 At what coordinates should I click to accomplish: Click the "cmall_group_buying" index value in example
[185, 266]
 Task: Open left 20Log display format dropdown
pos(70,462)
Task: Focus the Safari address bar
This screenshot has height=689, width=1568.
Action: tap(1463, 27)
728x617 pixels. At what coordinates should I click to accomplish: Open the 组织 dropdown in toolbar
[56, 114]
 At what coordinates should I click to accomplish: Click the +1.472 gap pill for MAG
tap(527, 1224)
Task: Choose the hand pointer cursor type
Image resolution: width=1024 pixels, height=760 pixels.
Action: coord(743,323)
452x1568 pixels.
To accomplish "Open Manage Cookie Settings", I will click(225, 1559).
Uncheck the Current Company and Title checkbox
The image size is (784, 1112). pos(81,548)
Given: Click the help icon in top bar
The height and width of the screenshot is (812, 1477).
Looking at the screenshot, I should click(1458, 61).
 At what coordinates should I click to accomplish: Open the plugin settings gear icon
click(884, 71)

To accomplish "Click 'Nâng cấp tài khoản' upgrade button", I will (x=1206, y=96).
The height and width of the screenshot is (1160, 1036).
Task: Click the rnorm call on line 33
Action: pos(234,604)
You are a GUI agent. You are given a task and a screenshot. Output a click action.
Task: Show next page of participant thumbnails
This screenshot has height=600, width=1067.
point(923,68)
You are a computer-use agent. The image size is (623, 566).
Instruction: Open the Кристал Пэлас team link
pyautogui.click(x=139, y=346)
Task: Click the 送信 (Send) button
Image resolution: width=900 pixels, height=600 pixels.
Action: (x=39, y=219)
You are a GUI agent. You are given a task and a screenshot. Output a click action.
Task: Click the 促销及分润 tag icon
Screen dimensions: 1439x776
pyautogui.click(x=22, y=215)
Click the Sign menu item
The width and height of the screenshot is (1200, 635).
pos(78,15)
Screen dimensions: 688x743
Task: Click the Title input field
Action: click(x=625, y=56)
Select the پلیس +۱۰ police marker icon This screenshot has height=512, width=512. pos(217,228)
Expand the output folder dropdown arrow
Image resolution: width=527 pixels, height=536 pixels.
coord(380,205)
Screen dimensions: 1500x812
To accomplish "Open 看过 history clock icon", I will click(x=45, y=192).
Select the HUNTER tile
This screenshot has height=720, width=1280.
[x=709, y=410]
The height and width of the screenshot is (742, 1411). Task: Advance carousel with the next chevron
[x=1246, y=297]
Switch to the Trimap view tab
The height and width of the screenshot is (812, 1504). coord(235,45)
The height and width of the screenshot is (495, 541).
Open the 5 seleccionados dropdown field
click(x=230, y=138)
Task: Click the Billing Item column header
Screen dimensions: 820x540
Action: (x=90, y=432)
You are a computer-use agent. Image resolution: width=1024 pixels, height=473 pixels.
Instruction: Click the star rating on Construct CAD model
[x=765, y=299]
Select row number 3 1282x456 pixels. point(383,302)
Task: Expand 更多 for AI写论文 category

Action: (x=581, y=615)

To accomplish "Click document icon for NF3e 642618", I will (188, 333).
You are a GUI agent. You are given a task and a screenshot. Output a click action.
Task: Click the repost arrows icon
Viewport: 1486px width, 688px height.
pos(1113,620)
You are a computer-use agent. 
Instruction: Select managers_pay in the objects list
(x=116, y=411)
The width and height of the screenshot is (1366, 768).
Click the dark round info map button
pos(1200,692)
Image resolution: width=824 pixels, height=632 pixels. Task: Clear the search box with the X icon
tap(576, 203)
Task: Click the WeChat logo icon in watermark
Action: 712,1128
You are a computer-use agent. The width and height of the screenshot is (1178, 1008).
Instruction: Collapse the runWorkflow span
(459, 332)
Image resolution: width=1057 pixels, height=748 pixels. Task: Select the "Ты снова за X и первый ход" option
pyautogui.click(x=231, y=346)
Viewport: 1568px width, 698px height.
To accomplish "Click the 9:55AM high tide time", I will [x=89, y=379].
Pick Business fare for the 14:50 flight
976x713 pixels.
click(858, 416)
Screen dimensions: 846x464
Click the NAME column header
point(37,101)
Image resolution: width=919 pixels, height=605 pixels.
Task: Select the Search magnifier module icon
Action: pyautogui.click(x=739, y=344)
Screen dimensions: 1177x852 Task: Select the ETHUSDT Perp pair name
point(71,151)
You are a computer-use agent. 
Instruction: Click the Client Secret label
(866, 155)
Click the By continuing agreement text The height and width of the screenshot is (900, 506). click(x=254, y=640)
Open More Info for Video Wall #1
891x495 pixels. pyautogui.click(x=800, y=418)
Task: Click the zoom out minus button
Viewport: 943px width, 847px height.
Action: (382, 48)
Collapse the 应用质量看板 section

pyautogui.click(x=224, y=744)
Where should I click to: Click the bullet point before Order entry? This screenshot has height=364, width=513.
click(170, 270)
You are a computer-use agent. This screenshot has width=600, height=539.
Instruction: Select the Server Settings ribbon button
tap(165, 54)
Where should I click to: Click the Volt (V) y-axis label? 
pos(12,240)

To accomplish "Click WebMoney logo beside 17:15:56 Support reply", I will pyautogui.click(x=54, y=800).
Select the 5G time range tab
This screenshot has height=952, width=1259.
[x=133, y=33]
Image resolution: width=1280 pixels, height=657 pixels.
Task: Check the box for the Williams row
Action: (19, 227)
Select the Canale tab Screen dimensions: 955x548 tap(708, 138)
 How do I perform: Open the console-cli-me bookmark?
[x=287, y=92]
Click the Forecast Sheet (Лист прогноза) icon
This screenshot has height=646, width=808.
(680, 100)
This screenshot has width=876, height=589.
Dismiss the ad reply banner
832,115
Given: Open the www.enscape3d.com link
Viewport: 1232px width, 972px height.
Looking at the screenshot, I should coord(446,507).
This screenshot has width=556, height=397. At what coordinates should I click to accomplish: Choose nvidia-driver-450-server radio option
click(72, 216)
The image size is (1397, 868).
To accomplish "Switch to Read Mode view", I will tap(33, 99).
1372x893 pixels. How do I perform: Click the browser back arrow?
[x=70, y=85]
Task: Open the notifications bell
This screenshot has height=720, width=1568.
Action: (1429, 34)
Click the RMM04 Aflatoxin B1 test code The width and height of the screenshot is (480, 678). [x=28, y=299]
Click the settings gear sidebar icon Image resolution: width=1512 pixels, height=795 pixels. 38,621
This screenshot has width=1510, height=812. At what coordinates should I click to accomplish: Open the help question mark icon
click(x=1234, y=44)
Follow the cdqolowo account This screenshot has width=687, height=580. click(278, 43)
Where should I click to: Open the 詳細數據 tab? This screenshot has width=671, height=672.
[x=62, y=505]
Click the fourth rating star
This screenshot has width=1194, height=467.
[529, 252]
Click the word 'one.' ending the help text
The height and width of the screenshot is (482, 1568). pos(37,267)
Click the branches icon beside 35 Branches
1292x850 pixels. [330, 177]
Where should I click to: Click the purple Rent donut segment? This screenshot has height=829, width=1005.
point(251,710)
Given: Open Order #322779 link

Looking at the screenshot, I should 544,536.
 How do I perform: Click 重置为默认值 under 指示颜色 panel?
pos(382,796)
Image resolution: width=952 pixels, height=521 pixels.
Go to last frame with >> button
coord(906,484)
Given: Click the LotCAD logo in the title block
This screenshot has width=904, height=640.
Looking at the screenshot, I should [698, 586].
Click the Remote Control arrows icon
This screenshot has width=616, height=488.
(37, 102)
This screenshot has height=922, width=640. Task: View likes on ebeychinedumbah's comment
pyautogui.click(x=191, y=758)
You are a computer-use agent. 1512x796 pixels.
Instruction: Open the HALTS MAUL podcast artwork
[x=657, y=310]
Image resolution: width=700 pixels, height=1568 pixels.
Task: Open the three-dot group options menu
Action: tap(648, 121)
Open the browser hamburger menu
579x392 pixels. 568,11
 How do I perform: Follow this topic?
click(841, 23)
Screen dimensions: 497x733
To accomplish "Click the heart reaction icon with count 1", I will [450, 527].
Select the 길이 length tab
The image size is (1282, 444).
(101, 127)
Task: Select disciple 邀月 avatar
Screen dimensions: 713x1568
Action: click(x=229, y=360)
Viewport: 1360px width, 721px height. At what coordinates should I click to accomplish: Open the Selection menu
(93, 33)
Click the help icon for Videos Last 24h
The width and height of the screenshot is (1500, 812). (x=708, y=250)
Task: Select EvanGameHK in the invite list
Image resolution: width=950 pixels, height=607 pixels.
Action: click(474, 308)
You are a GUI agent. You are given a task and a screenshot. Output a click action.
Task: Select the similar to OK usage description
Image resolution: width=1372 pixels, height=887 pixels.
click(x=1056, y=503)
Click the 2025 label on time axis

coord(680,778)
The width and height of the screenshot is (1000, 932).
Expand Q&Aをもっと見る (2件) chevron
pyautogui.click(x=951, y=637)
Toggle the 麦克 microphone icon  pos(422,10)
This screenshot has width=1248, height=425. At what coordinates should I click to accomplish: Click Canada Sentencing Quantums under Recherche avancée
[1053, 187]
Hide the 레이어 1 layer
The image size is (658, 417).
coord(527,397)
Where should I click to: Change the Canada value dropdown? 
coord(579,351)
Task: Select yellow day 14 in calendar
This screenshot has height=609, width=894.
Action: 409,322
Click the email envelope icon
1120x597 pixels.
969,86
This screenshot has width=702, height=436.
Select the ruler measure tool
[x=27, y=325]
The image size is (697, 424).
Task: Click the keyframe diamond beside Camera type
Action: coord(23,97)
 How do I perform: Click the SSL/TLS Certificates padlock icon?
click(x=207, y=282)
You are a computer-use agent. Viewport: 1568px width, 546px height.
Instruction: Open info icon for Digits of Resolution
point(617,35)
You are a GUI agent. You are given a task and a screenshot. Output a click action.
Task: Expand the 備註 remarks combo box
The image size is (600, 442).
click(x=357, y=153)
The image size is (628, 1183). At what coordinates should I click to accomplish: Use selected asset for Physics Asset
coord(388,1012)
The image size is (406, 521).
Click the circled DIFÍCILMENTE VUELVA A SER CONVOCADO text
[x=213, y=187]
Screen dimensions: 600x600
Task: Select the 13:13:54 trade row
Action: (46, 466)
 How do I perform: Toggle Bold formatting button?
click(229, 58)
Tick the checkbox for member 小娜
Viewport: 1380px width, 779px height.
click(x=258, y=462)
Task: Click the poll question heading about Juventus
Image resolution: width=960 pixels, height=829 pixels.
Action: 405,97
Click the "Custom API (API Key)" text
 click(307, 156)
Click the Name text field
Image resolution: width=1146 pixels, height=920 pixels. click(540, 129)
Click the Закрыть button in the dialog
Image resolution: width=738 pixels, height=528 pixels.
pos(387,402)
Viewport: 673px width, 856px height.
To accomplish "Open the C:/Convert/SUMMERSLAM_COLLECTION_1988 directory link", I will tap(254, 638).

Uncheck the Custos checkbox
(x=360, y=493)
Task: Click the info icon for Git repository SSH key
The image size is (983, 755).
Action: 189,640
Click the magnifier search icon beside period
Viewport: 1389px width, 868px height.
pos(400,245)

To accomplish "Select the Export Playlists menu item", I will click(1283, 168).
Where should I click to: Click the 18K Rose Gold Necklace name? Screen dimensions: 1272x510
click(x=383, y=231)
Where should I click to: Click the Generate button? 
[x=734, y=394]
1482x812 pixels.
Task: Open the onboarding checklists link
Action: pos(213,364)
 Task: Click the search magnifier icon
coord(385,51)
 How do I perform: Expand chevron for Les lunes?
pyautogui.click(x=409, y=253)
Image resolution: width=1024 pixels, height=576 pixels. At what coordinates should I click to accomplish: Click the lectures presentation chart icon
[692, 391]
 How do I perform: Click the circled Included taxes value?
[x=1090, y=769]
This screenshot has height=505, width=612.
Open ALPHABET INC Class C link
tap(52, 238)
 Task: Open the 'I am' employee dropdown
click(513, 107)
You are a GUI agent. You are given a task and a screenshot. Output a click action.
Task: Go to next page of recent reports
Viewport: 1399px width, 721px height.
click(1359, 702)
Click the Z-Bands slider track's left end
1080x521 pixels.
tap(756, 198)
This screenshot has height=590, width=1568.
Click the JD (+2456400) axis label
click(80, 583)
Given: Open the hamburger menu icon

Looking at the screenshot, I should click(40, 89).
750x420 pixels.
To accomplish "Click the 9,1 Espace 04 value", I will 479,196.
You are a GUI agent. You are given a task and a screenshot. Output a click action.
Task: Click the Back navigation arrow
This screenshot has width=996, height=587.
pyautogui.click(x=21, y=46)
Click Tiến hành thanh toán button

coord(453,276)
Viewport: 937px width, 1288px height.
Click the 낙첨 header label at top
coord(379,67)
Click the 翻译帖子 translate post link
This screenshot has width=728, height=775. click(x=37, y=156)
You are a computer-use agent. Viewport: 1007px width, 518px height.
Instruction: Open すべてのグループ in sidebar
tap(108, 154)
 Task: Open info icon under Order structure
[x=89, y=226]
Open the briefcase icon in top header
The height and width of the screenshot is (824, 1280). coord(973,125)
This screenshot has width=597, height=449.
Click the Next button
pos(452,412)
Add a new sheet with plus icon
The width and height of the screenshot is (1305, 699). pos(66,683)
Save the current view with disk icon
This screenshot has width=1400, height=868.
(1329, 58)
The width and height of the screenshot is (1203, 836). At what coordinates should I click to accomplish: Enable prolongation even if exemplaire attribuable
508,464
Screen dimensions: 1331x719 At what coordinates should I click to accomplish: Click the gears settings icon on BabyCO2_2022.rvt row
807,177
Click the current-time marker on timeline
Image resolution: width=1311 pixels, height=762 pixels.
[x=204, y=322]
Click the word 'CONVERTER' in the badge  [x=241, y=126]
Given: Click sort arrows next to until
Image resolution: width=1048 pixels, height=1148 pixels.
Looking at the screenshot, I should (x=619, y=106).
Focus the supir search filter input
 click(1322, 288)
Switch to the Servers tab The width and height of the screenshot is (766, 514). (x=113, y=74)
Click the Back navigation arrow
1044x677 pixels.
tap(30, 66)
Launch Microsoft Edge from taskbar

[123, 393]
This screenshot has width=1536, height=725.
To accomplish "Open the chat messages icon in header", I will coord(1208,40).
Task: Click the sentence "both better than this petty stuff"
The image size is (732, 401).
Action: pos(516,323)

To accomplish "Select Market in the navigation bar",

# Task
From the data above, return every line from the line that has "Click the 낙첨 header label at top" up to and including the line that has "Switch to the Servers", exactly.

# Solution
Click the 낙첨 header label at top
coord(379,67)
Click the 翻译帖子 translate post link
This screenshot has width=728, height=775. click(x=37, y=156)
You are a computer-use agent. Viewport: 1007px width, 518px height.
Instruction: Open すべてのグループ in sidebar
tap(108, 154)
 Task: Open info icon under Order structure
[x=89, y=226]
Open the briefcase icon in top header
The height and width of the screenshot is (824, 1280). coord(973,125)
This screenshot has width=597, height=449.
Click the Next button
pos(452,412)
Add a new sheet with plus icon
The width and height of the screenshot is (1305, 699). pos(66,683)
Save the current view with disk icon
This screenshot has width=1400, height=868.
(1329, 58)
The width and height of the screenshot is (1203, 836). At what coordinates should I click to accomplish: Enable prolongation even if exemplaire attribuable
508,464
Screen dimensions: 1331x719 At what coordinates should I click to accomplish: Click the gears settings icon on BabyCO2_2022.rvt row
807,177
Click the current-time marker on timeline
Image resolution: width=1311 pixels, height=762 pixels.
[x=204, y=322]
Click the word 'CONVERTER' in the badge  [x=241, y=126]
Given: Click sort arrows next to until
Image resolution: width=1048 pixels, height=1148 pixels.
Looking at the screenshot, I should (x=619, y=106).
Focus the supir search filter input
 click(1322, 288)
Switch to the Servers tab The width and height of the screenshot is (766, 514). (x=113, y=74)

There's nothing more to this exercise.